→ **DIRECTIONS**: Since only the total matters, count the lines of these entries containing the word "Webinars" and write that total alone.

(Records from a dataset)
----
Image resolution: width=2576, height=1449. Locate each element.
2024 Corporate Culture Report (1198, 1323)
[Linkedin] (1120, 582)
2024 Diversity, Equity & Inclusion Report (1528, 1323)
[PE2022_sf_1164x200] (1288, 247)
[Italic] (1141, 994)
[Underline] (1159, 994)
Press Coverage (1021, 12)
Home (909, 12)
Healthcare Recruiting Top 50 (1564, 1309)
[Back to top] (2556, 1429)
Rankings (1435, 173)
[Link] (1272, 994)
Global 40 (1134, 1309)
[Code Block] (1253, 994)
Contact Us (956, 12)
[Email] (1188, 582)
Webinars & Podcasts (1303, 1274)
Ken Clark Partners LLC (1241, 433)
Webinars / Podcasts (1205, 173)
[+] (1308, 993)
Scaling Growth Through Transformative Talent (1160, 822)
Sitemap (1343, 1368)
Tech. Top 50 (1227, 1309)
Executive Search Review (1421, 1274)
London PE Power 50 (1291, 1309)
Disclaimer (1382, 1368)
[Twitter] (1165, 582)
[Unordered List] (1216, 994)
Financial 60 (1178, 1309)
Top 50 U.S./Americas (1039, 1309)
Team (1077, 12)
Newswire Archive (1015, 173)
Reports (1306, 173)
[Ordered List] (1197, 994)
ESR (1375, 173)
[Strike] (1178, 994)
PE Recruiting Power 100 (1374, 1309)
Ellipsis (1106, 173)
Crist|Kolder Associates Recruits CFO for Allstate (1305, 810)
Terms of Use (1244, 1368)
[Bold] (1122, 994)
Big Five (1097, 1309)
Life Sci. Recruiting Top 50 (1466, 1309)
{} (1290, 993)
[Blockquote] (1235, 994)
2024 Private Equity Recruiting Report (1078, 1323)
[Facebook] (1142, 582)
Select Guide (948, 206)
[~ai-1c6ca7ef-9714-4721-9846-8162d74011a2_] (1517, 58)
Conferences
----
→ **TASK OUTPUT**: 2